Content publishers are king

When content is truly put first for all website users, suddenly the whole ecosystem works better. Every rigid template is now a modular system that is grounded in content and design needs— both simplifying and optimizing the publishing process. In this ever-changing digital landscape, new requirements pop up all of the time. With this dynamic publishing system approach, the developer can build a single module and add it to the pattern library. The code is cleaner, the website is lighter, and everyone is happy.

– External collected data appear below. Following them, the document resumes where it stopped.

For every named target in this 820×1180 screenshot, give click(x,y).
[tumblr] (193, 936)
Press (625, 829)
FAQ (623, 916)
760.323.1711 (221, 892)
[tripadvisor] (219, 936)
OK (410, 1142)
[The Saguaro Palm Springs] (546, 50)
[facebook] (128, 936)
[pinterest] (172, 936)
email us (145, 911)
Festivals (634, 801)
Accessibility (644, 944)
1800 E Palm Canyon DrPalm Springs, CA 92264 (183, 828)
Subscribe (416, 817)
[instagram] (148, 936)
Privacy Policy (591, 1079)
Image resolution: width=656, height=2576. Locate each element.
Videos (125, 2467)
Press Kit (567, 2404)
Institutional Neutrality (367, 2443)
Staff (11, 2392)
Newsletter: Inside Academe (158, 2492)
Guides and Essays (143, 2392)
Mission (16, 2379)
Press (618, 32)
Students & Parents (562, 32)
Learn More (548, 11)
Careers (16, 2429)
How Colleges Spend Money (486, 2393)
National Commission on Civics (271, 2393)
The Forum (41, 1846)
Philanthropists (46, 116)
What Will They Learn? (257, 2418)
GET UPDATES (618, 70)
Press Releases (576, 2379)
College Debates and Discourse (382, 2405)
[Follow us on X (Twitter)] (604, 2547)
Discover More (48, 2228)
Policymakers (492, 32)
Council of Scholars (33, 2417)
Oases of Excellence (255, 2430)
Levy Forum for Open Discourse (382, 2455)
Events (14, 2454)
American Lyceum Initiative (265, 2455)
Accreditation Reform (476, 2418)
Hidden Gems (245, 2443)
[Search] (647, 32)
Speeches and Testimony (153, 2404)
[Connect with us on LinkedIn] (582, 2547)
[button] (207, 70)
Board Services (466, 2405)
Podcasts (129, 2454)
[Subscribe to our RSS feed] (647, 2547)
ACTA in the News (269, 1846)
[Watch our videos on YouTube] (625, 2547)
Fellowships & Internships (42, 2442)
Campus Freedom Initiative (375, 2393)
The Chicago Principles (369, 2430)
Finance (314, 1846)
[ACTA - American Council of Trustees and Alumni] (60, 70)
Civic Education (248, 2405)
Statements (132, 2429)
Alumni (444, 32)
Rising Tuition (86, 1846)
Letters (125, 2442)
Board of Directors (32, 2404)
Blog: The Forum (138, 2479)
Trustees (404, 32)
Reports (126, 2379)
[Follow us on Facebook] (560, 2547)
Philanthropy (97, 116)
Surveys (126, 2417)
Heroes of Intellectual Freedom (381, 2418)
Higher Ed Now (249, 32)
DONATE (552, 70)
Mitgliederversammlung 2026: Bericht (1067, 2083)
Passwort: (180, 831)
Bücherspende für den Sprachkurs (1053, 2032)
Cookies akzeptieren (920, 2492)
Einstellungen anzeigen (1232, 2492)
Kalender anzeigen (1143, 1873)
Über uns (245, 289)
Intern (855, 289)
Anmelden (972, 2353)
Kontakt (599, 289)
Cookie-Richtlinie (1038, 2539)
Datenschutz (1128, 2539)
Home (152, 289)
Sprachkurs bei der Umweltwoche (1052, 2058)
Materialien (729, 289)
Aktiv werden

By using Content Strategy as the foundation, you can build a digital home that can grow and scale. A new website has to be designed to include every single user in mind: the end user, CMS Administrator, designer, and developer. This prolongs the life of your website and creates a usable, livable digital system that incorporates the whole digital organism, not just what can be seen. A healthier design isn’t just better design, it’s better business, and everyone wins.